[Collected data]
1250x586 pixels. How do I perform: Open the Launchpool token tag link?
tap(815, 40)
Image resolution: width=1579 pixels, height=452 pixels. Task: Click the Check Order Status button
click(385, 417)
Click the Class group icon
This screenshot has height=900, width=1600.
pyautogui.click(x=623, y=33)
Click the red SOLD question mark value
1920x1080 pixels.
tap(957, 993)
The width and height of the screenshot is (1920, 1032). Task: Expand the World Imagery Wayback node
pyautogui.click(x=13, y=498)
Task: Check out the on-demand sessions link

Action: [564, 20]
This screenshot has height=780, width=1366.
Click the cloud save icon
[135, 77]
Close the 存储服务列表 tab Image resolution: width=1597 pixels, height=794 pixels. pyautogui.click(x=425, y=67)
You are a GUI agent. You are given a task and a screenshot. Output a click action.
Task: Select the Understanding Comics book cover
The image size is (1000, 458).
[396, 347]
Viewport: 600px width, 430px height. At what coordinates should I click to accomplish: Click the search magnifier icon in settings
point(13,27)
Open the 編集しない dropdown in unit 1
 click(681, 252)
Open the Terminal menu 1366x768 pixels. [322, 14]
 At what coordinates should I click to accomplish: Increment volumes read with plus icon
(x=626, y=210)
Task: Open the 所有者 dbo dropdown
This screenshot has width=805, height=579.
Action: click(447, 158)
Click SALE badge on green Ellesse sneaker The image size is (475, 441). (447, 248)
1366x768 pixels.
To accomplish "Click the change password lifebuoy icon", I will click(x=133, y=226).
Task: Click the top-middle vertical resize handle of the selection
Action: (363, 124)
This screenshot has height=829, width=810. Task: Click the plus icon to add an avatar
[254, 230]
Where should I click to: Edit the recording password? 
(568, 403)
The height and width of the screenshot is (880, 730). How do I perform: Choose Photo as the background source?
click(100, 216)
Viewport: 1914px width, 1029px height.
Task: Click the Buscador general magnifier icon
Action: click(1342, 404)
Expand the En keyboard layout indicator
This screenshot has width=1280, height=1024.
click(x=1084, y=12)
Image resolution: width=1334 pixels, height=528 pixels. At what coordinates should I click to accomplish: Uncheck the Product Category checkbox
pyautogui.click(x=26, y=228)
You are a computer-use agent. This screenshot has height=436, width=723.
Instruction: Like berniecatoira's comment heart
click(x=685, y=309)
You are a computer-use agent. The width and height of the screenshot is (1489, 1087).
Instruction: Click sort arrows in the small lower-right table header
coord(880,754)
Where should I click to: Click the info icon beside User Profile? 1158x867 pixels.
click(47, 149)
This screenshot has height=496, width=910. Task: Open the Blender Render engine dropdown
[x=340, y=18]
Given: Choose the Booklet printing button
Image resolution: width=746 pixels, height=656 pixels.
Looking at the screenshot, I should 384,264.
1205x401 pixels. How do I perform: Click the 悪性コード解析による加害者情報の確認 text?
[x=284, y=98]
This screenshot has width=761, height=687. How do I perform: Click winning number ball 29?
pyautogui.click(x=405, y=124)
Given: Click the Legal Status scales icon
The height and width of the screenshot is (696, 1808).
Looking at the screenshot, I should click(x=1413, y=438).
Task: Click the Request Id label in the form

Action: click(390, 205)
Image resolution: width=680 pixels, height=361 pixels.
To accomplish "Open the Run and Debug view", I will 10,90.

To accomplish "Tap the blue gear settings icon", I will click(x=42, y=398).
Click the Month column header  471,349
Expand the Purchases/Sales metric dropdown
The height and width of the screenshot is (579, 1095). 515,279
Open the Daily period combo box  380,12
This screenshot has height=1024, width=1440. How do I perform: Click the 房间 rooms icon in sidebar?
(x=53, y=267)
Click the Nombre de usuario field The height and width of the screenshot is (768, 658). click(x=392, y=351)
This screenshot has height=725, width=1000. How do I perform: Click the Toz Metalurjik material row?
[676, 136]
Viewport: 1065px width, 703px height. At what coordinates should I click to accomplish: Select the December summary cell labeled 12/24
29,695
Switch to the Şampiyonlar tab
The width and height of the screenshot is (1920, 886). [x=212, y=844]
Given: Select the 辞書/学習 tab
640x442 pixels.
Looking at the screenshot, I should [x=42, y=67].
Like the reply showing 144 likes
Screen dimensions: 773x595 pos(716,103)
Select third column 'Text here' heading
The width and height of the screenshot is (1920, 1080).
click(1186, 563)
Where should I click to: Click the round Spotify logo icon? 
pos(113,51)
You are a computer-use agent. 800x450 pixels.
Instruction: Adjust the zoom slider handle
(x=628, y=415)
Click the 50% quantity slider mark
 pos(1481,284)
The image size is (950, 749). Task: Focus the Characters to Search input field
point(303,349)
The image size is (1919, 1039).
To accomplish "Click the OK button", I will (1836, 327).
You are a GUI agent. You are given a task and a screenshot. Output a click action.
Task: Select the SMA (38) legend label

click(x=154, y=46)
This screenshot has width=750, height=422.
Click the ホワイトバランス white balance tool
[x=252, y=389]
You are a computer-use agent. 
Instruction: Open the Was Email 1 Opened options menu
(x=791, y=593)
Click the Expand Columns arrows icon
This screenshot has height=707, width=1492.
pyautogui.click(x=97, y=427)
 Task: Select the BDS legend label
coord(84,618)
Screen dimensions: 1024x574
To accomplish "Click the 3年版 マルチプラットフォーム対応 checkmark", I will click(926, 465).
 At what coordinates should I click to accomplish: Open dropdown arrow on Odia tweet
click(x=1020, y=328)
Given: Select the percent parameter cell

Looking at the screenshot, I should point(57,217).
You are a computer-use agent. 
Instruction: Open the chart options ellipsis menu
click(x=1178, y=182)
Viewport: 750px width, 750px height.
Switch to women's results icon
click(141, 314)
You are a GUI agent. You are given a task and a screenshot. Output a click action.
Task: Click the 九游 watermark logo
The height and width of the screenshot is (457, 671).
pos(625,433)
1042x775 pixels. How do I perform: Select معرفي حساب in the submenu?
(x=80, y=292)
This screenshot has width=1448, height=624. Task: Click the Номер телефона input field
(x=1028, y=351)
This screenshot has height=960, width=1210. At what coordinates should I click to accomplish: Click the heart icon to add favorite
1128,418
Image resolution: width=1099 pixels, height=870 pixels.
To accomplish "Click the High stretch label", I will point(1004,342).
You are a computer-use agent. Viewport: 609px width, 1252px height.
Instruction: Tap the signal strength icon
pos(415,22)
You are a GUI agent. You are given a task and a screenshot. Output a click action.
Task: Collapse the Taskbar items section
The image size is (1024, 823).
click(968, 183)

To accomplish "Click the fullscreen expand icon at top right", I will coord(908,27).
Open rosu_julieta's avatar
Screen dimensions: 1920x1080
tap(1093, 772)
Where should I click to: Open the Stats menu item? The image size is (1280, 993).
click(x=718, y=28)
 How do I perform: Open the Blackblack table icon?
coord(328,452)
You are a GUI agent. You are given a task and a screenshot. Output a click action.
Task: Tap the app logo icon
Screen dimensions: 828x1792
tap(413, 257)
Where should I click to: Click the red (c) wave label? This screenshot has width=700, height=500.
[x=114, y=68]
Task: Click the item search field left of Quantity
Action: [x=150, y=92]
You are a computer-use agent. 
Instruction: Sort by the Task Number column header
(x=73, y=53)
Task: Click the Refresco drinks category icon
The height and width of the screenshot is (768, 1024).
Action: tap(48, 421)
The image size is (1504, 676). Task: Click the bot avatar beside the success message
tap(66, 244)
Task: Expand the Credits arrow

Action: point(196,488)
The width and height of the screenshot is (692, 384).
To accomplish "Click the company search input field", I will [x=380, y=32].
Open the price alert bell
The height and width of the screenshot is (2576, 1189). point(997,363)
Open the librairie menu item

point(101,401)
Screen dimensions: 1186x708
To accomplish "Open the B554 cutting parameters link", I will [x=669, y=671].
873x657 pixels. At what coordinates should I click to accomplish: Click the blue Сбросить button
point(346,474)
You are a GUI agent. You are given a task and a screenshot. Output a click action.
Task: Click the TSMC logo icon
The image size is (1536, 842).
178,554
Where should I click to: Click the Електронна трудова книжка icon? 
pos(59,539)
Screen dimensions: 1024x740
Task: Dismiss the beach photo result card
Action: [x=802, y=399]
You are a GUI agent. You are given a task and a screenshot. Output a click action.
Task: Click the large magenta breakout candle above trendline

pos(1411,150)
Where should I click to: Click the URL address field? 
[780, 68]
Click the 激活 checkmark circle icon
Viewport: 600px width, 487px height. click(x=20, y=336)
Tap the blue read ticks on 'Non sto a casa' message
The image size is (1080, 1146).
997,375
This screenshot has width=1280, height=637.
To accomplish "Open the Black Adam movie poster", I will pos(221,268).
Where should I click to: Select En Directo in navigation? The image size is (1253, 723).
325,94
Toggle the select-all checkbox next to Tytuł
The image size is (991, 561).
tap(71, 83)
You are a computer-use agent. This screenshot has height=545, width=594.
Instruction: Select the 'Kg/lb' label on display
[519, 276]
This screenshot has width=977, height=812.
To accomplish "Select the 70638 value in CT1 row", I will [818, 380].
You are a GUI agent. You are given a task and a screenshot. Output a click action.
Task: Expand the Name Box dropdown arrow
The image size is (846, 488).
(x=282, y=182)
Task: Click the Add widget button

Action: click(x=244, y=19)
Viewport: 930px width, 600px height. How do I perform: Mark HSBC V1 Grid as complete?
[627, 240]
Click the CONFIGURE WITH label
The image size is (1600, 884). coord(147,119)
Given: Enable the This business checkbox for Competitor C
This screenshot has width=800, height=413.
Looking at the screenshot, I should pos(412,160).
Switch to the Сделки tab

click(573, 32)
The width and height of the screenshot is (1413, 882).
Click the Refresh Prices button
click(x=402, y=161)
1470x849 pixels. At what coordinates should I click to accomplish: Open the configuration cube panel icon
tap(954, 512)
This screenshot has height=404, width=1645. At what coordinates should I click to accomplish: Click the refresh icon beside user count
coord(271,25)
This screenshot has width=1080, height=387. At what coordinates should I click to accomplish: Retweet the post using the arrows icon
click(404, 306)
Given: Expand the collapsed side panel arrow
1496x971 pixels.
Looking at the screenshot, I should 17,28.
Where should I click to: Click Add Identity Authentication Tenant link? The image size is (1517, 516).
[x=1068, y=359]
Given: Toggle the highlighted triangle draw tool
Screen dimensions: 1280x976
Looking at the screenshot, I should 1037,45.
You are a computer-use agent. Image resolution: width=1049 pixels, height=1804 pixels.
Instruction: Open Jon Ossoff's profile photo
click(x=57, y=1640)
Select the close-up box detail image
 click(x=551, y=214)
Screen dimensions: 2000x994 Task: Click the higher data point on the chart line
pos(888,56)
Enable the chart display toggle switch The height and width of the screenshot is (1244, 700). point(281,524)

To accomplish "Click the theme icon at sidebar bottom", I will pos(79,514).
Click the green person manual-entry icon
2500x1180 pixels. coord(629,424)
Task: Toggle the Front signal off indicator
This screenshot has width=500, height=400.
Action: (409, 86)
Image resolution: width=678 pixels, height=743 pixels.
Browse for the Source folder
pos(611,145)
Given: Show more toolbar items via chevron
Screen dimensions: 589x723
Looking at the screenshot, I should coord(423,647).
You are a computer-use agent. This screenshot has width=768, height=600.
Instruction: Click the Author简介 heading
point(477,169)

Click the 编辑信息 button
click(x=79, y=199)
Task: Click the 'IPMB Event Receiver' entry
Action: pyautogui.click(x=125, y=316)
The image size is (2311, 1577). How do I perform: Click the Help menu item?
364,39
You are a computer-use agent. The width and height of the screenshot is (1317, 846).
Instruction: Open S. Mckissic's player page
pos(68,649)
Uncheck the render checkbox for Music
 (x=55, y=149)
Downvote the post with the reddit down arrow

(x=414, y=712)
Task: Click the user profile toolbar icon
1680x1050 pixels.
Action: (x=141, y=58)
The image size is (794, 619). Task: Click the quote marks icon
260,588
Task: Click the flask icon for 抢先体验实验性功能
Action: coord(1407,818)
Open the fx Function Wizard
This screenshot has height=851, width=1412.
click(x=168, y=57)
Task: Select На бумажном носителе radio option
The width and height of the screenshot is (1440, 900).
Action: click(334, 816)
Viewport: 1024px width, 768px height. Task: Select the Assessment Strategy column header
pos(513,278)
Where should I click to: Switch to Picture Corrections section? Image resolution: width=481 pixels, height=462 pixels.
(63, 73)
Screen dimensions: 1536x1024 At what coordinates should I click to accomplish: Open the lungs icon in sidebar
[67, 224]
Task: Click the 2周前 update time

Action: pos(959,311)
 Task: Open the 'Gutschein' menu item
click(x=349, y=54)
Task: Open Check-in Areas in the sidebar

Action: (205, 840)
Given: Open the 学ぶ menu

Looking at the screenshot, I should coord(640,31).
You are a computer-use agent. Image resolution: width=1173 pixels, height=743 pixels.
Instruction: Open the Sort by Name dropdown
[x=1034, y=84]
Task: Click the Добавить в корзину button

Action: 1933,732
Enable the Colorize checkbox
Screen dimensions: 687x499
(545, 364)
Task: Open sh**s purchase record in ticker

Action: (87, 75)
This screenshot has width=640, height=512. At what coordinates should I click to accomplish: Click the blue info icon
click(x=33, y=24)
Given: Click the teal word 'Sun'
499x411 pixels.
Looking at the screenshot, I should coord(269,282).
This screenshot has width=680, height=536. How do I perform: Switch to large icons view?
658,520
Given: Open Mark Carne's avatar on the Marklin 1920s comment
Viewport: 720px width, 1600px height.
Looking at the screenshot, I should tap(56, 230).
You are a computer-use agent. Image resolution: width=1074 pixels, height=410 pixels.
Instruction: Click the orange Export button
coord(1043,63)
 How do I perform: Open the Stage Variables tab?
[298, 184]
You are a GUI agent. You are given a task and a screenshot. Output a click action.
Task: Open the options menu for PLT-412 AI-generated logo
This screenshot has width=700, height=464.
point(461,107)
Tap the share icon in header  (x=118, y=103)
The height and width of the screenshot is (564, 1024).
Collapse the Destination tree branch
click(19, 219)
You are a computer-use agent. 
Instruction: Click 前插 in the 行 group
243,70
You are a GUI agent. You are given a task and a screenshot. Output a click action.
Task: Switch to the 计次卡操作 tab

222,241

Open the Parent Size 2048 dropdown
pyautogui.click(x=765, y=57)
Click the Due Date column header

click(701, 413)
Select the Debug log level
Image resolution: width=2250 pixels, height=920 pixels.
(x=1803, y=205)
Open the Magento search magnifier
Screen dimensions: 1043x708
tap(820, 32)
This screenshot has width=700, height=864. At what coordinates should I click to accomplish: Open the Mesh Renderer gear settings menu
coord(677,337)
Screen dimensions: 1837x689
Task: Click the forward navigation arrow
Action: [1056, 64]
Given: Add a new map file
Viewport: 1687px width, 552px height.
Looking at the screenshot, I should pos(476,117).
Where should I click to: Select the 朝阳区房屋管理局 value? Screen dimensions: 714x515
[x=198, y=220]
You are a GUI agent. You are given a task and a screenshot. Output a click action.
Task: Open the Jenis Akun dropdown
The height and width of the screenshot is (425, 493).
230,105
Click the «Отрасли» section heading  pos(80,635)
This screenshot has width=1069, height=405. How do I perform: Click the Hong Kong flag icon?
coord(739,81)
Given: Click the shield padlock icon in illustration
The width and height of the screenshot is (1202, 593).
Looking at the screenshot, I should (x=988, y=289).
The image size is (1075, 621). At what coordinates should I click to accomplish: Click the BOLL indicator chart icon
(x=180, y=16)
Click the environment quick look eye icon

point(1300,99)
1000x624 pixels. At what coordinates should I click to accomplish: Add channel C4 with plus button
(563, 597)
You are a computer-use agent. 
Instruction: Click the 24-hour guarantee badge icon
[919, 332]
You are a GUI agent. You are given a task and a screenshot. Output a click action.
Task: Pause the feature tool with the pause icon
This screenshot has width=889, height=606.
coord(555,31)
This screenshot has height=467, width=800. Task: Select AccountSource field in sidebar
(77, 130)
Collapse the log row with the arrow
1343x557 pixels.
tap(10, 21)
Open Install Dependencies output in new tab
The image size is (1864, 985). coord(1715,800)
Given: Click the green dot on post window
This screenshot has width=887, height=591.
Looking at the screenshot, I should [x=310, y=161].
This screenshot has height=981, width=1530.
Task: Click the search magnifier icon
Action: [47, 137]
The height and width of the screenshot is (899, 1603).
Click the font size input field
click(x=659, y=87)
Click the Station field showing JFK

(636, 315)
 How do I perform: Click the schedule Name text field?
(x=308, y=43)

Work to complete:
Word for word, restate the lines of the data above that fall between the line holding "Open Install Dependencies output in new tab" and the line holding "The height and width of the screenshot is (899, 1603).", inclusive, and no other lines.

Answer space:
Open Install Dependencies output in new tab
The image size is (1864, 985). coord(1715,800)
Given: Click the green dot on post window
This screenshot has width=887, height=591.
Looking at the screenshot, I should [x=310, y=161].
This screenshot has height=981, width=1530.
Task: Click the search magnifier icon
Action: [47, 137]
The height and width of the screenshot is (899, 1603).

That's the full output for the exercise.